Tuesday, March 11, 2014

The Exchange: Sarah vs. Tonya

Sarah and Tonya exchange emails on Thunder, Paleo, The Voice, Bangz, and Caron Butler.

Tonya: I'm going to the game on Tuesday against the Rockets. I'm still trying to keep my diet somewhere on the Paleo spectrum. Any suggestions for refreshments at The Peake? I'm nervous the security check people that go through purses won't be too pleased if they find my stash of hard boiled eggs.

Also, help me out on a new Thunder ensemble. I'm tired of the Thunder tee and a statement necklace that I steal/borrow from my roommate. BTW… totes got busted on that one from the Memphis game due to the Gram. whoopsie! 

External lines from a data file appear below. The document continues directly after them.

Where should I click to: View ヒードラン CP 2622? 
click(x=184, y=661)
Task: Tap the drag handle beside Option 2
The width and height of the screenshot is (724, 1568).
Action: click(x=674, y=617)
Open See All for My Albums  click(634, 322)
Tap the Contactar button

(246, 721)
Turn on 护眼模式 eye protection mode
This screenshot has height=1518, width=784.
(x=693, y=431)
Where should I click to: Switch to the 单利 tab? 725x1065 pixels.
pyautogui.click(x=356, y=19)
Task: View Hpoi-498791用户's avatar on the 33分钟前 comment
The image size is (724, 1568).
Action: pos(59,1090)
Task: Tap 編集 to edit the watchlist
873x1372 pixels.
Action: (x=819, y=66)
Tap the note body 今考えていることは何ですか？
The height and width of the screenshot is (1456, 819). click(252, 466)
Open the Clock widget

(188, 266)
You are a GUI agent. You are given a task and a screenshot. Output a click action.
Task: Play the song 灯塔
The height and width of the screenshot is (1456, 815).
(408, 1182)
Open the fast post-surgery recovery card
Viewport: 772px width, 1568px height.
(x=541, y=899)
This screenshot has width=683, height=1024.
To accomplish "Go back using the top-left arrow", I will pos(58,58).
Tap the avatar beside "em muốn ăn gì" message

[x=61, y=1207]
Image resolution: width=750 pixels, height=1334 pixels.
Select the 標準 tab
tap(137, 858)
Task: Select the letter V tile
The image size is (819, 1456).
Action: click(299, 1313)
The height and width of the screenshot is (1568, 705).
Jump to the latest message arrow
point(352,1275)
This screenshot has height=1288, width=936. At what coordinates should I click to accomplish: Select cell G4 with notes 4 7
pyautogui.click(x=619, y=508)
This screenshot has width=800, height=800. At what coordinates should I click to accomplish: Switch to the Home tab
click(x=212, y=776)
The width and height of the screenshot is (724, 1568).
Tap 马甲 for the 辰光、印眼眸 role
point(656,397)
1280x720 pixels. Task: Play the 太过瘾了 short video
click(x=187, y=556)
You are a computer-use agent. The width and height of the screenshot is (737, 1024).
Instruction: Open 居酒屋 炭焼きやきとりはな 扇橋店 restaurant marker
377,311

It's cool though, I've been letting her watch "The Voice" EVERY SINGLE NIGHT. I'm really getting into it though. I figured if I ever tried out, I would want to singe something by Avril, but I don't quite have the range she has. And it would be too emotional. I think I'd go for something a little more like "Cowboy Take Me Away" by the Dixie Chicks.  What do you think you would sing? I imagine you singing something like "Umbrella" by Rihanna. Keep in mind, it's the Blind Auditions, so your spray tan will get you no where with Usher. And you have to have some sort of sad story for them to document. For you, I was thinking they could tell the story of that one time you lost your tooth playing soccer and how sometimes your fake tooth falls out still.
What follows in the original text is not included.